TAREFAS >>
A: Diga se cada afirmação abaixo confere com o trecho sobre São Pedro de Atacama, respondendo sim ou não e citando as palavras do trecho que decidem: (i) a água dos banheiros do hotel era salgada; (ii) o hotel cobrava menos de cem dólares por noite; (iii) chove com frequência naquela região.
B: Conte quantas linhas dos registros contêm a palavra "extract", levando em conta maiúsculas e minúsculas, e informe só o número.

TRECHO SELECIONADO >>
Recordando

sexta-feira, 28 de outubro de 2011

Viagem ao Umbigo do Mundo


     São Pedro de Atacama - a vida
==============================================================

(Excerto do livro "Viagem ao Umbigo do Mundo", publicado em 2006)

Nossa turma dirigiu-se a hotel já conhecido de outras viagens, algo com uma aparência bem estranha por fora, com seu muro e suas paredes de adobe não rebocado, mas logo me dei conta do luxo sofisticado que havia no interior das construções, onde se pagava mais de cem dólares para se dormir uma noite, onde havia uma cozinha internacional e pequenas cabanas de adobe em torno de um pátio, com amplos banheiros luxuosos, que tinham um único inconveniente: toda a água era salgada. A gente lavava o cabelo e ele ficava duro como pau, e era como se se tivesse tomado um banho de mar. A cobertura era de palha, mas poderia não haver – faz perto de 500 anos que não chove por ali. Uma característica das coberturas das casas nessa região do deserto é que, acima da palha, penso que para barrar as ondas de calor que o sol provoca durante o dia, há uma camada de barro.
                                   Num instante eu tomara meu banho salgado, comera um prato de comida internacional (daquelas que vem só um pouquinho por pessoa, e que me deixa com fome) e saíra para descobrir São Pedro de Atacama.

DADOS FORNECIDOS >>

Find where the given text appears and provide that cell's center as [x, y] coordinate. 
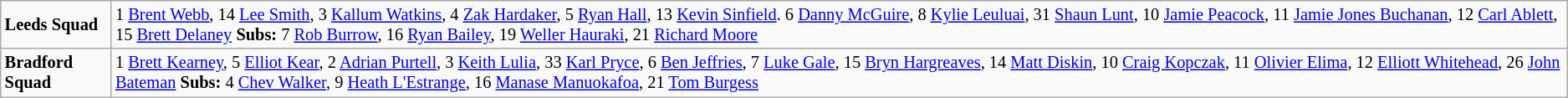
Leeds Squad [56, 24]
Bradford Squad [56, 73]
Determine the (X, Y) coordinate at the center of the cell enclosing the given text.  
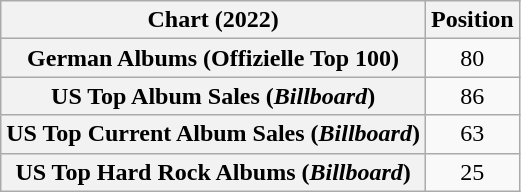
US Top Album Sales (Billboard) (214, 96)
86 (472, 96)
US Top Current Album Sales (Billboard) (214, 134)
80 (472, 58)
Chart (2022) (214, 20)
63 (472, 134)
US Top Hard Rock Albums (Billboard) (214, 172)
German Albums (Offizielle Top 100) (214, 58)
Position (472, 20)
25 (472, 172)
Provide the [X, Y] coordinate of the cell's center where the given text is located.  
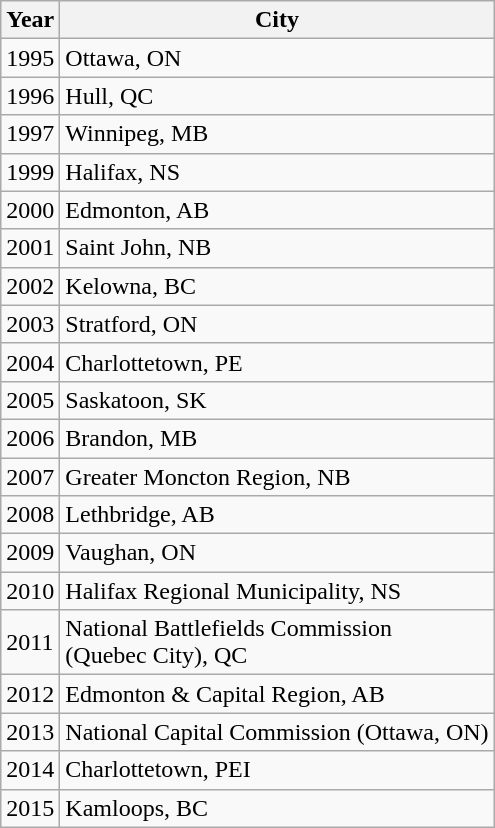
Year [30, 20]
2006 [30, 438]
Saskatoon, SK [277, 400]
Charlottetown, PE [277, 362]
1999 [30, 172]
2003 [30, 324]
2001 [30, 248]
National Capital Commission (Ottawa, ON) [277, 732]
Kamloops, BC [277, 808]
1995 [30, 58]
2009 [30, 553]
2002 [30, 286]
Vaughan, ON [277, 553]
2014 [30, 770]
Edmonton & Capital Region, AB [277, 694]
National Battlefields Commission(Quebec City), QC [277, 642]
Charlottetown, PEI [277, 770]
2005 [30, 400]
2012 [30, 694]
1997 [30, 134]
Stratford, ON [277, 324]
City [277, 20]
Halifax, NS [277, 172]
Edmonton, AB [277, 210]
1996 [30, 96]
2010 [30, 591]
Ottawa, ON [277, 58]
Greater Moncton Region, NB [277, 477]
Hull, QC [277, 96]
2015 [30, 808]
Saint John, NB [277, 248]
Brandon, MB [277, 438]
2000 [30, 210]
Lethbridge, AB [277, 515]
Winnipeg, MB [277, 134]
2011 [30, 642]
Halifax Regional Municipality, NS [277, 591]
2007 [30, 477]
Kelowna, BC [277, 286]
2013 [30, 732]
2004 [30, 362]
2008 [30, 515]
Return the (x, y) coordinate for the center point of the cell that contains the specified text.  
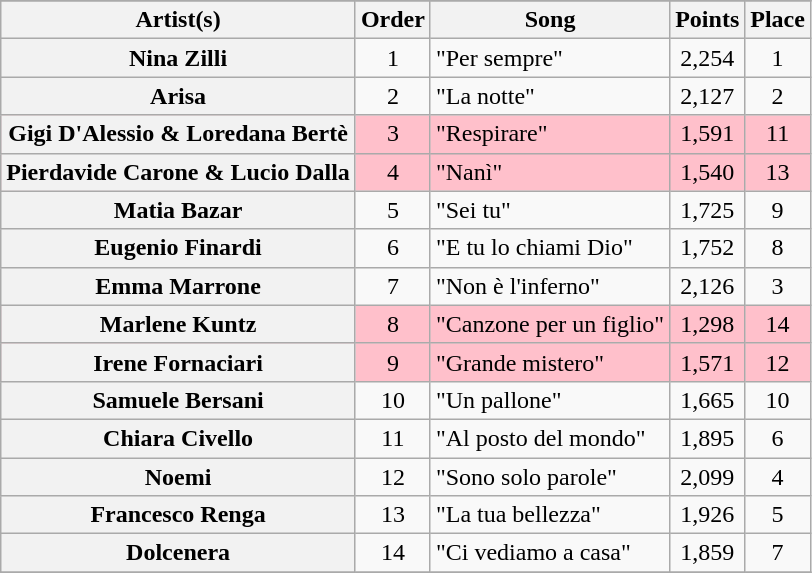
Gigi D'Alessio & Loredana Bertè (178, 134)
"Per sempre" (550, 58)
"E tu lo chiami Dio" (550, 248)
"Sei tu" (550, 210)
Order (392, 20)
1,859 (708, 553)
Pierdavide Carone & Lucio Dalla (178, 172)
Matia Bazar (178, 210)
2,127 (708, 96)
Eugenio Finardi (178, 248)
1,540 (708, 172)
"Sono solo parole" (550, 477)
1,926 (708, 515)
Artist(s) (178, 20)
1,298 (708, 324)
"Al posto del mondo" (550, 438)
1,725 (708, 210)
2,099 (708, 477)
2,254 (708, 58)
"Non è l'inferno" (550, 286)
Samuele Bersani (178, 400)
2,126 (708, 286)
"Respirare" (550, 134)
Chiara Civello (178, 438)
"Canzone per un figlio" (550, 324)
Emma Marrone (178, 286)
Marlene Kuntz (178, 324)
1,665 (708, 400)
1,895 (708, 438)
Points (708, 20)
"Grande mistero" (550, 362)
"Un pallone" (550, 400)
"La notte" (550, 96)
"Ci vediamo a casa" (550, 553)
Dolcenera (178, 553)
1,591 (708, 134)
"Nanì" (550, 172)
Song (550, 20)
Place (778, 20)
"La tua bellezza" (550, 515)
1,571 (708, 362)
Irene Fornaciari (178, 362)
Francesco Renga (178, 515)
1,752 (708, 248)
Nina Zilli (178, 58)
Noemi (178, 477)
Arisa (178, 96)
From the cell containing the given text, extract its center point as (x, y) coordinate. 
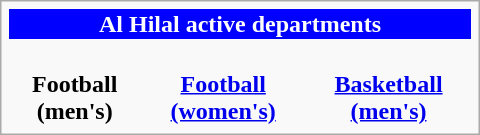
Football(men's) (74, 84)
Basketball(men's) (388, 84)
Al Hilal active departments (240, 24)
Football(women's) (223, 84)
Capture the cell that displays the provided text and extract its [X, Y] central coordinate. 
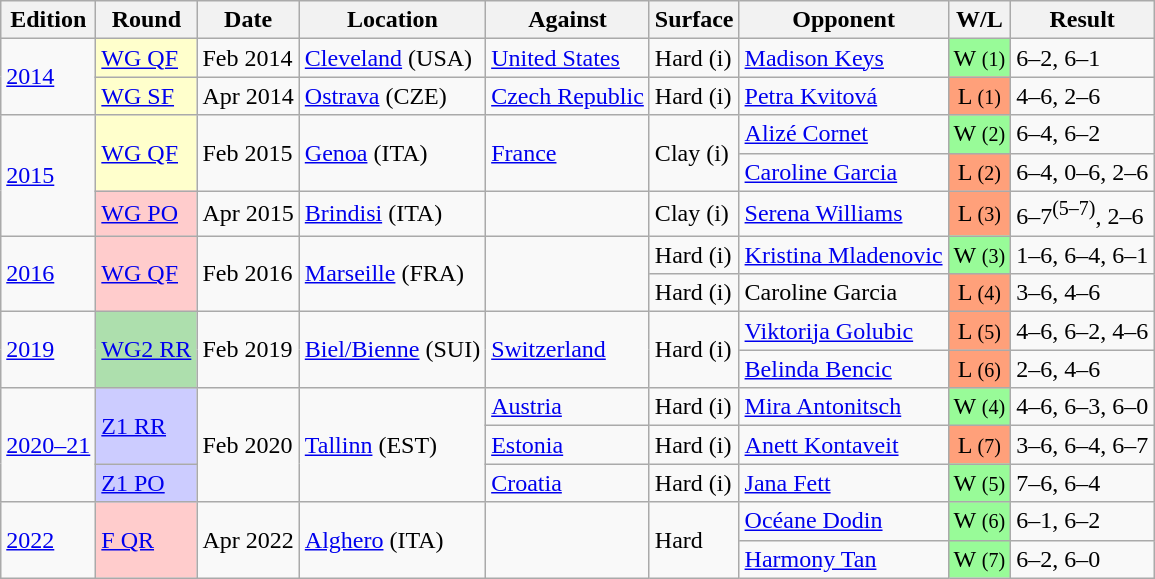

RESULTADOS >>
A:
(i) Sim: "toda a água era salgada".
(ii) Não: "onde se pagava mais de cem dólares para se dormir uma noite".
(iii) Não: "faz perto de 500 anos que não chove por ali".

B: 2